Not one to be concerned about individual feats - he hasn't scored a Test try yet – he won't be able to ignore the spotlight at the weekend when he plays his 100th Test match.

A player whose volubility has advanced in near equal measure to his Test caps, he spoke on Thursday of becoming the ninth All Black to reach his century.

Franks said he was proud of being able to maintain a standard of performance sufficient to retain his place in the side because there was always competition coming through, and that was also a reflection of durability.

That durability was down to constant improvement and putting more effort into his body as he got older. A lot more time was required in warming up and warming down as his Test appearances mounted.

Rugby, however, did provide him with a lifestyle he loved which allowed him to be a professional athlete paid to train and play, the two things he enjoyed with the added bonus of travel being thrown in as well.

There were parts of it there were just a job but at all times he reminded himself that he was in a privileged position and to make the most of it.

All Blacks coach Steve Hansen said Franks' professionalism was behind his durability. "He's a 120 percenter. Not many people would go to their wedding and have their wife have a protein shake in her pocket."

Franks explained that by saying he wasn't sure if the wedding caterers were going to have enough food so he pre-packaged a protein shake just to make sure that he didn't get 'hangry' [hungry-angry] during all the speeches.

But Hansen continued: "He's a dedicated athlete. He and his brother [Ben] set some massive standards on how to prepare and what lengths they would go to to make sure they turned up on Saturday in the best condition they can.

"He should be commended for that; he's risen the bar in this team without having to say too much," he said.

Referring to the discussion he had earlier in his career with Franks about his other skill sets, Hansen said if players wanted to play the sort of game the All Blacks played everyone needed to be able to catch and pass.

"My background,as most people know, was that I played in the backs and then I got an opportunity to coach in the forwards and didn't know a hell of a lot about it at the start.

"But one thing I did know was that those guys have got the same ability to learn skills as backs do so why can't they catch and pass, why can't they run with the ball?

"Whilst they were learning that I was learning the technical stuff about scrums and lineouts so it's been a joint path of learning I guess," he said.

It was early on when he had the discussion with Franks. He was a player who loved to scrum, and loved to scrum, and loved to scrum.

"There's more to the game than that and that was his challenge and one that he's taken up and I think he's turned into a really good all-round rugby player."

At the same time the core role still had to be done well and you didn't play 100 Tests if you weren't doing that, Hansen said.

"Our scrum has just got better and better over time and a big part of that is your tighthead so he's got to take a bow there too."

Franks said he had always wanted to be known as more than just a scrummager and he felt earlier props Greg Somerville and Carl Hayman had set the standard in the way they did their work around the field.

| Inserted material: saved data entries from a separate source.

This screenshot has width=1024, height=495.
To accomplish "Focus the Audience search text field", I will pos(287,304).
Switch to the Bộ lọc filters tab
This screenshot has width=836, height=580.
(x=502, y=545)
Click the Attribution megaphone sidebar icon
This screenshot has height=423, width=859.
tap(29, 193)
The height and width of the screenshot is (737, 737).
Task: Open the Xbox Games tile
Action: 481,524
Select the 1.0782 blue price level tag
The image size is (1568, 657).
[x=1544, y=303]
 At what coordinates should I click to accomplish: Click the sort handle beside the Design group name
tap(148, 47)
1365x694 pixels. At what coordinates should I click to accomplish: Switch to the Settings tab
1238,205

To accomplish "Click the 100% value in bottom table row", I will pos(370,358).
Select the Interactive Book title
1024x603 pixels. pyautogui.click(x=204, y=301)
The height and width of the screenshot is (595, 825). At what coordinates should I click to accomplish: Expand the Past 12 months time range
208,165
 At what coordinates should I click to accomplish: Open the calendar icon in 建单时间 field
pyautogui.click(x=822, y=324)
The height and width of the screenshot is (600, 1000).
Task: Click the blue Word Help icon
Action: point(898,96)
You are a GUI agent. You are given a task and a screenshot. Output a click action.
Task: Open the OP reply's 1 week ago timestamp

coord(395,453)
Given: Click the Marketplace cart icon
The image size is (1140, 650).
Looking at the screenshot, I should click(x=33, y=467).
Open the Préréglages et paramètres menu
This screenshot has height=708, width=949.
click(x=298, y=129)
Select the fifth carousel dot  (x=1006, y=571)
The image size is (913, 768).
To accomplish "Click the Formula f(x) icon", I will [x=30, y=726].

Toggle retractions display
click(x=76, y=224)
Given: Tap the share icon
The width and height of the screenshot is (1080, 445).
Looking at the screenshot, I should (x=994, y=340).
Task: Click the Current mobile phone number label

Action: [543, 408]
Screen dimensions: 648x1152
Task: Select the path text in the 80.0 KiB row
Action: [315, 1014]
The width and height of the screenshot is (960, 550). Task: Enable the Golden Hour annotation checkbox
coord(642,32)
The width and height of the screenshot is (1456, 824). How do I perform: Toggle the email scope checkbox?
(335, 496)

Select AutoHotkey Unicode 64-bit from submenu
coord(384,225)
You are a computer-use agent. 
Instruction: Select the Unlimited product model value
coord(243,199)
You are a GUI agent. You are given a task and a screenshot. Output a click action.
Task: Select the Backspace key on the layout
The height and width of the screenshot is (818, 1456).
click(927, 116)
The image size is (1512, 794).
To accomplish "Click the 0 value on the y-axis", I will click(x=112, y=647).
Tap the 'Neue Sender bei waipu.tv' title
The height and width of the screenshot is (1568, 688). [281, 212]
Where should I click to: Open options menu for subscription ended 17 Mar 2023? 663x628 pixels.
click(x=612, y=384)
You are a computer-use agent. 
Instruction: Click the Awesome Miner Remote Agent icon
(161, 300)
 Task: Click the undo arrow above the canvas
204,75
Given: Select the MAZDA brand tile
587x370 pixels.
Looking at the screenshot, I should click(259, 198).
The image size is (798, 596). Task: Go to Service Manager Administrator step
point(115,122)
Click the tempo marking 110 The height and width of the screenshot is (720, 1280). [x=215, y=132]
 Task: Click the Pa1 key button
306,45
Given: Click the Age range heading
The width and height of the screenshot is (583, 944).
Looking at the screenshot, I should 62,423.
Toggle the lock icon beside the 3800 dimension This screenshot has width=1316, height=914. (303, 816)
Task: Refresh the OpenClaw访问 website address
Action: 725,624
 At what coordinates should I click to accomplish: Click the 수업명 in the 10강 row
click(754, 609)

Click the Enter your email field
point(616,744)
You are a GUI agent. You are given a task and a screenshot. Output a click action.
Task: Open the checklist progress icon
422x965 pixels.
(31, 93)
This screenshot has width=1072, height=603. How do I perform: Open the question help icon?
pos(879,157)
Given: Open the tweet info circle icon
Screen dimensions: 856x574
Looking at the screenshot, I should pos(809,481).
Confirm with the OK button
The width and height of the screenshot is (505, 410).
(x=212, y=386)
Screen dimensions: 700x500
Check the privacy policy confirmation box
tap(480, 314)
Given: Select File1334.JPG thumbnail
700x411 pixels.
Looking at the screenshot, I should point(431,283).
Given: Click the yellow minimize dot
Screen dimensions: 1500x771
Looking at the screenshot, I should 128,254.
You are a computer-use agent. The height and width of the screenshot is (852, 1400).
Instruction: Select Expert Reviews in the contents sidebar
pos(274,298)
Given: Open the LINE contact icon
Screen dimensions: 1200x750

Hooker Codie Taylor, who also plays with Franks for the Crusaders, described the prop as being 'like an insurance policy'. He was always doing his job, was the ultimate professional and took things seriously when it came to rugby and his performance.

Just how seriously was evident in Taylor's first year with the Crusaders in 2011 when he had seen Franks and his brother Ben have a fight which showed the intensity of what they were trying to do.

Franks' retort was: "We're both horrible fighters, we probably missed every punch."

Big brother Ben had been a key influence in his development, having been an All Black first.

"I thought if I can copy him, do half as well as him, I would be doing okay," he said.

"I tagged along with him and his friends. You can't beat having a training partner that's pushing you along the whole way and that's what we had," he said.